So you might go “Ah, I care about this”, and we’ll go “Oh, these errors could be maybe the export endpoint, all from this region of Amazon, all for this particular user ID, all for this particular language pack”, and it’s really clear, you just immediately see “Ah, this is what’s different about the thing that I care about.”

So let’s say that we have certain requests which sometimes are really, really slow. Could Honeycomb help us identify why they’re slow?

Hell yeah.

Okay, okay… I’ll try that. And if it doesn’t work, who should I talk to?

[laughs]

You?

There’s a great little Intercom pop-up in the app that will take you to our support team, and they’re wonderful.

Amazing. That’s exactly what I intend to do next.

Excellent.

Okay. And behind the scenes, where are all those events going?

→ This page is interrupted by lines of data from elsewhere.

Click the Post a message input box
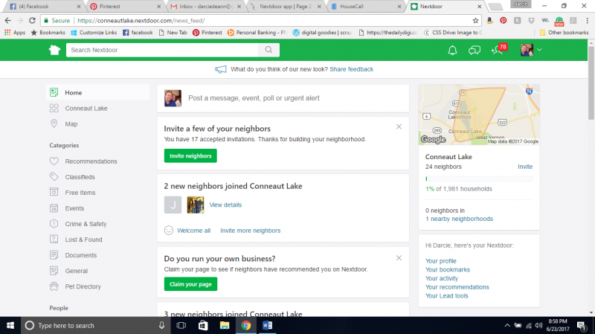The width and height of the screenshot is (595, 334). 295,97
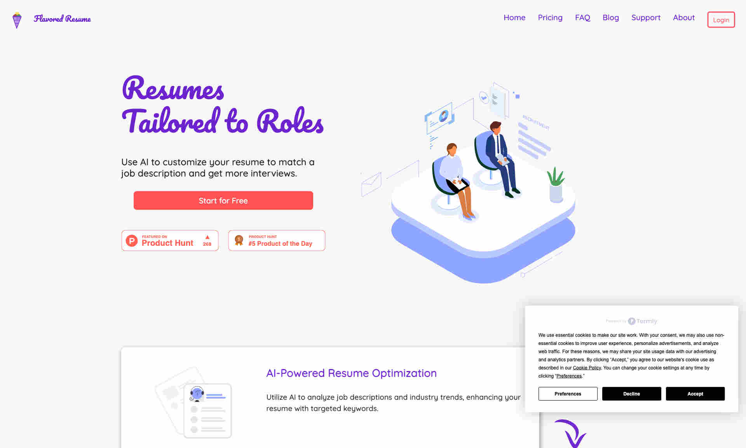Click the Flavored Resume logo icon
Image resolution: width=746 pixels, height=448 pixels.
click(17, 19)
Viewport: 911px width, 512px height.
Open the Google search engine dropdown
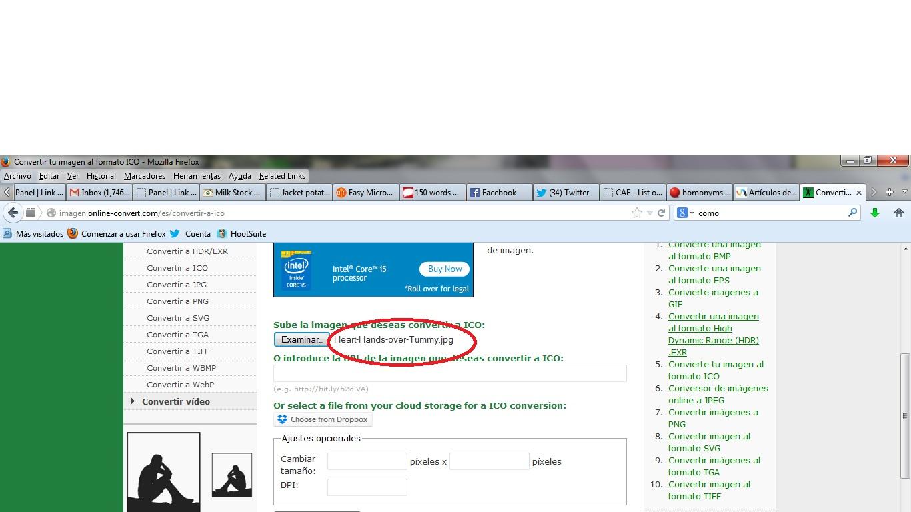[685, 213]
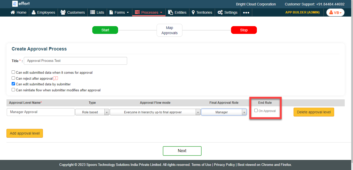Click the Title input field
Viewport: 353px width, 170px height.
[x=75, y=61]
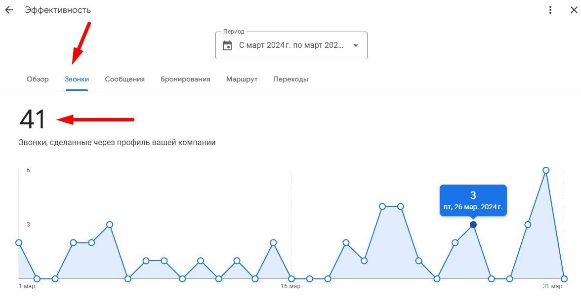The image size is (581, 306).
Task: Click the data point on 16 мар. gridline
Action: pos(291,279)
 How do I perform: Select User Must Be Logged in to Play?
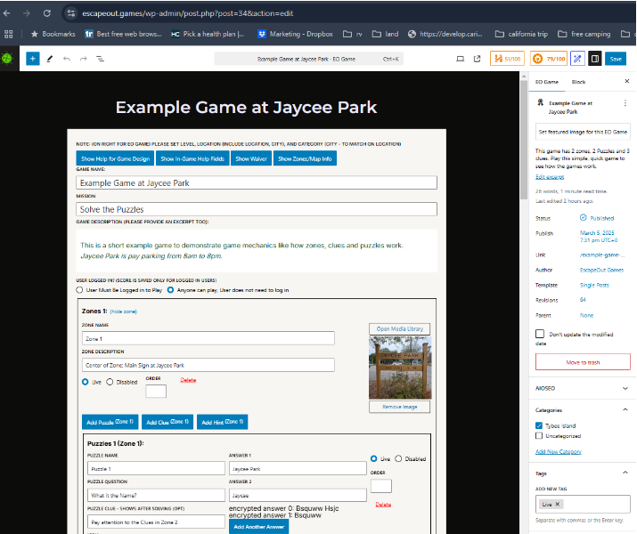80,290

Well, they’ve come to the Honeycomb API, which is pretty thin little shim that does some rate limiting etc. and then drops them into Kafka. And Kafka queue is consumed by a pair of retrievers; that’s our custom – you know, I’ve spent my entire career telling people “Never write a database!” and I’d like to be very clear that we have not written a database, we’ve written a storage engine… It’s completely different.

Okay… What’s the difference?

Not much. [laughs]

Right, okay…

It’s a [unintelligible 00:27:04.12] store so it gets consumed by a pair of retriever nodes, and pretty swiftly it also gets aged out to S3. Then when you’re issuing requests via the Honeycomb UI, the queries are actually run by Lambda jobs, which will then fan out to a full table scan. So we merge the data and return it to you in the browser.

That’s interesting. So I hear S3, I hear Lambda… The API - you’re not using API Gateway or anything like that from Amazon?

API Gateway?

Whatever the name of the service is; they have a service which basically provides API functionality for your Lambdas, so you can hook up Lambdas to APIs…

No.

No? You’re not using that. And do you know why? I’m curious, genuinely.

I’m not sure, actually.

And then why Kafka? I have to ask that. For other reasons.

[27:54] Since we are writing our own storage engine, it gives us like 18 hours’ worth of backup. You know, if we need to replay some events, or if anything happened… It’s also how we bootstrap and bring up new nodes…

Why not Kinesis?

At the time, I was the one who made that decision; this was like five years ago… And there were some constraints Kinesis had that I think had to do with the events and some of the data types that we needed, that it just wouldn’t support; it wasn’t flexible enough.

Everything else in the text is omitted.